Materials provided ::
================
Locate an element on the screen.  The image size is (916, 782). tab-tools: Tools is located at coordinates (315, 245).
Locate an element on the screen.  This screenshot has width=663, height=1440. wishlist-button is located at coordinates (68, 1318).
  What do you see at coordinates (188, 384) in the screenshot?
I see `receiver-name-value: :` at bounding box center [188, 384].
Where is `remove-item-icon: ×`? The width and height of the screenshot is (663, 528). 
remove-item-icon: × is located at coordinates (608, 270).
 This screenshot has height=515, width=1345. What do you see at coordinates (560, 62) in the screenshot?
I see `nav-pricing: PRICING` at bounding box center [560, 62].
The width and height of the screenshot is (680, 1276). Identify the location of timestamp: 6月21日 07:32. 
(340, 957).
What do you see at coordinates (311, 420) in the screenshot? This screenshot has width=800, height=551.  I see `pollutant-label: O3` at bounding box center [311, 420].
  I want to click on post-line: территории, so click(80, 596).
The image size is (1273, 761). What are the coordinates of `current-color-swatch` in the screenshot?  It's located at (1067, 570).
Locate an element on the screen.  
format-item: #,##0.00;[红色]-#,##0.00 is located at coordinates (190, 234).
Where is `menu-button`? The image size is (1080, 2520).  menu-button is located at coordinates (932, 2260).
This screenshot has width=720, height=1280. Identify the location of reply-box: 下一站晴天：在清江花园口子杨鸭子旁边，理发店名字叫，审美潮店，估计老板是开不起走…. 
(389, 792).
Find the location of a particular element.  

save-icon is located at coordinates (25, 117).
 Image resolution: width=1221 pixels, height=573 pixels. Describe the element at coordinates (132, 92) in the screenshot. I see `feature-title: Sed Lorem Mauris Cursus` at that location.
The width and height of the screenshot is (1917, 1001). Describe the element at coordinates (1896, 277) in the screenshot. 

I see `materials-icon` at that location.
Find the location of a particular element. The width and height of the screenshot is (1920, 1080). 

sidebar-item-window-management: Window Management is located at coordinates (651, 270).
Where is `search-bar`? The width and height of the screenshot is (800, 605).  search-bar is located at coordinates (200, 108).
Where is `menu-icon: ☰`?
================
Required action :: Retype every one of the records above, line for line, without changing a single character.

Result of the exercise ::
Locate an element on the screen.  The image size is (916, 782). tab-tools: Tools is located at coordinates (315, 245).
Locate an element on the screen.  This screenshot has width=663, height=1440. wishlist-button is located at coordinates (68, 1318).
  What do you see at coordinates (188, 384) in the screenshot?
I see `receiver-name-value: :` at bounding box center [188, 384].
Where is `remove-item-icon: ×`? The width and height of the screenshot is (663, 528). 
remove-item-icon: × is located at coordinates (608, 270).
 This screenshot has height=515, width=1345. What do you see at coordinates (560, 62) in the screenshot?
I see `nav-pricing: PRICING` at bounding box center [560, 62].
The width and height of the screenshot is (680, 1276). Identify the location of timestamp: 6月21日 07:32. 
(340, 957).
What do you see at coordinates (311, 420) in the screenshot? This screenshot has width=800, height=551.  I see `pollutant-label: O3` at bounding box center [311, 420].
  I want to click on post-line: территории, so click(80, 596).
The image size is (1273, 761). What are the coordinates of `current-color-swatch` in the screenshot?  It's located at (1067, 570).
Locate an element on the screen.  
format-item: #,##0.00;[红色]-#,##0.00 is located at coordinates (190, 234).
Where is `menu-button`? The image size is (1080, 2520).  menu-button is located at coordinates (932, 2260).
This screenshot has width=720, height=1280. Identify the location of reply-box: 下一站晴天：在清江花园口子杨鸭子旁边，理发店名字叫，审美潮店，估计老板是开不起走…. 
(389, 792).
Find the location of a particular element.  

save-icon is located at coordinates (25, 117).
 Image resolution: width=1221 pixels, height=573 pixels. Describe the element at coordinates (132, 92) in the screenshot. I see `feature-title: Sed Lorem Mauris Cursus` at that location.
The width and height of the screenshot is (1917, 1001). Describe the element at coordinates (1896, 277) in the screenshot. 

I see `materials-icon` at that location.
Find the location of a particular element. The width and height of the screenshot is (1920, 1080). 

sidebar-item-window-management: Window Management is located at coordinates (651, 270).
Where is `search-bar`? The width and height of the screenshot is (800, 605).  search-bar is located at coordinates (200, 108).
Where is `menu-icon: ☰`?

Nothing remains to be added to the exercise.